Роман понимает, что раздражительное выражение адресовано стражнику Лататухину. Протест запоздалый, бесплодный. В глубине сердца осело сознание обидного унижения: зачем они убоялись стражника? Надо было чем-нибудь облегчить обидную горечь этого сознания.
— Туда же, куда и люди: перед его лицом не кашляй!..
— Тоже, брат, обращайся осторожно, особливо около заду… А то копытом даст; скотина брыкучая…
— Шумит, как все равно порядочный… А кабы уж человек…
— Не человек, а музей: в одной морде все зверья собраны…
Бранились, издевались, а огорчение росло и переливалось через край: все-таки струсили, ушли с ярмарки, а там вон какое веселье, какой влекущий шум. Темнеет. Ниже стала заря. Сквозь мелкое, сизо-черное кружево верб просвечивают ее красные брызги. Задрожали золотые огоньки на ярмарке. Жмурятся, гаснут, вспыхивают. Кружатся вместе с каруселями, приседают, прячутся, выпрыгивают снова, сходятся и расходятся. Смех дрожит. Веселый визг выбегает наверх. Музыка, похожая на жалейки, мягко звенит и растекается струйками, как тихий вешний дождь в лесу…

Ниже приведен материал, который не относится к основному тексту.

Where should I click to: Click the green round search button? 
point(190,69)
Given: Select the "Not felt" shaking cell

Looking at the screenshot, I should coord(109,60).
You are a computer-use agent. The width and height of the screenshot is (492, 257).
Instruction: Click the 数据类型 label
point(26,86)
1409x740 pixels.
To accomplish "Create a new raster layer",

— Была не была, пойдем! — решительно говорит Роман, — Наскочит — угощу свинцом…
— Очень свободно.
— Вот он… верный мой товарищ!..
Роман вынул револьвер и любовно потрогал его пальцами. Гулевой с минуту почтительно безмолвствовал.
— Штучка славная! — сказал он наконец. — С этакой опасаться нечего…

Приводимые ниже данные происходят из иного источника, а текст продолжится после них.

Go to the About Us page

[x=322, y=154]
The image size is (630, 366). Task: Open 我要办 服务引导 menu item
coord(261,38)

— Волк собаки не боится, да лаю не любит! — с достоинством ответил Роман. — Ну, идем, что ль?..
Вернулись на ярмарку. Чтобы поднять дух, зашли в харчевню к Букетову — тут в чайниках, под видом чая, можно было достать водки.

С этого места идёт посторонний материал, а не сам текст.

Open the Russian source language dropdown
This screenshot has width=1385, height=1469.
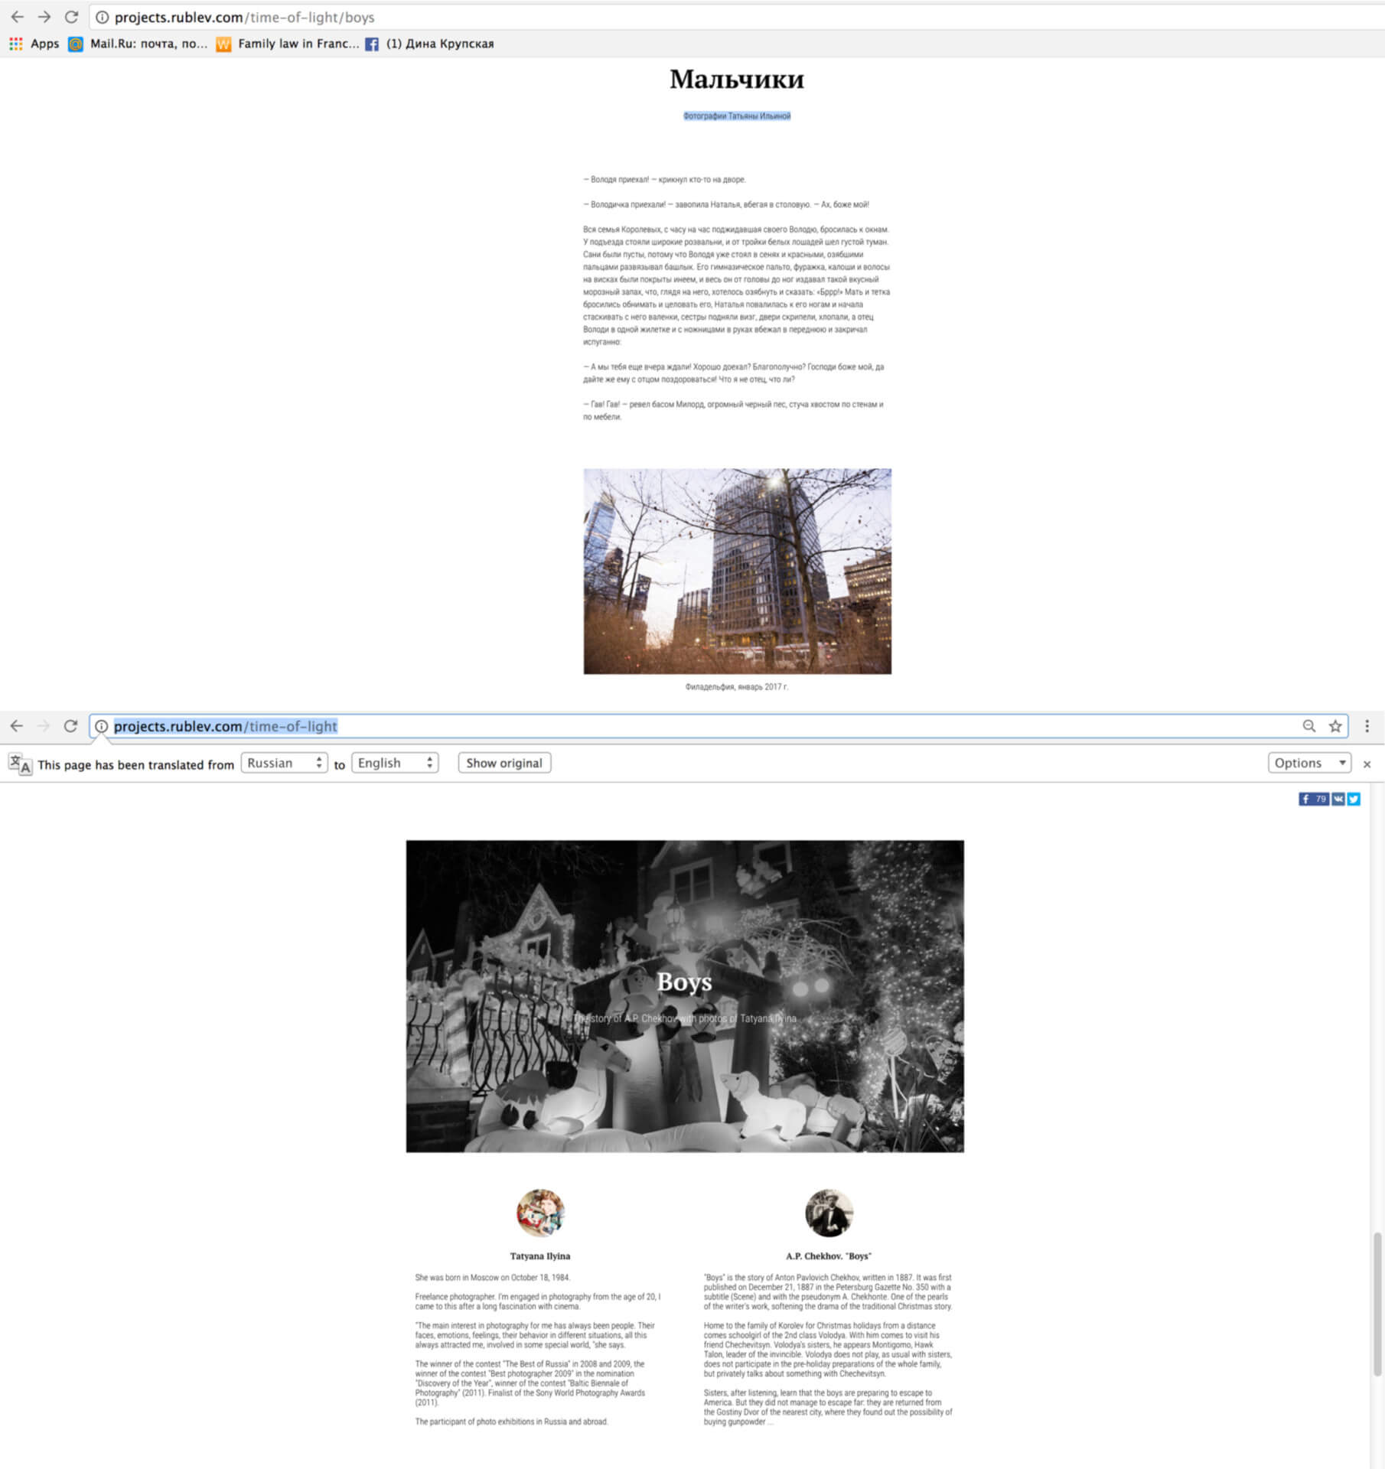[x=284, y=763]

Было людно, тесно, шумно. Кучка запыленных казаков усталыми голосами горланили плясовую песню:
А я ему… а я ему: Се-ре-жа-а…
А он меня… А он меня… Ну-у-к-што-жа-а…
Перед входом плясал казак без шапки, в мокрой от испарины рубахе, забранной в штаны. Веки у него были опущены, брови изумленно приподняты, и на лице лежало глубоко-серьезное выражение. Короткий, точно обрубленный мотив частушки, с усилием выкрикиваемой усталыми, хриплыми голосами, как будто и родился тут, в том нелепом гвалте, смраде и грязи.
Среди тесно расставленных столиков Роман пролез к стойке, за которой стоял сам Букетов. Острая мордочка, вся в мелких морщинах, безотрывно следившая за всем, что было в полуосвещенном мраке балагана, на минутку остановила на нем пренебрежительно-деловой взгляд зорких, лисьих глаз. Прошла по сердцу Романа горечь новой обиды, — даже Букетов чувствует, что в кармане у него — пустыня, — и вспыхнула ненависть к этой деловитой, черствой фигурке, перед которой потные, грязные руки с такой готовностью клали кучки медяков и серебра.
— Чайничек, Иван Анисимыч, можно?
Слышит с досадой Роман заискивающие, просительные ноты в своем голосе, и хочется ему заплакать от злобного отчаяния.
— Какой размером? — сухо спросил Букетов.
— Полбутылец.
— Сорок.
— А за тридцать нельзя? Дороговато ведь сорок-то…
— Дорога своя голова, молодой человек, а для порядочных людей это не деньги. А рыск ты ни во что кладешь? Хочешь — бери, нет — ослобони место: не ты один…
Роман с болью в сердце положил двугривенный, который дал Гулевой и свои последние медяки. Букетов небрежно раздвинул их пальцем, пересчитал и бросил в окованную белой жестью шкатулку. Они звякнули, как битое стекло.
Водка была теплая и отвратительная на вкус. Они пили и отплевывались. Стоял в воздухе чад, запах подгорелого постного масла, терпкого пота, табаку. Разноголосый гам, как клубок пестрой шерсти, перекатывался от стола к столу. Звенела посуда. Неистово-дикое пение раздирало слух. Муть заполняла голову. Тошнило от выпитой водки.
— Таня Теряева давеча: «Приходи, — говорит, — вечером с гармонией», — сказал Роман, подпирая руками отяжелевшую голову.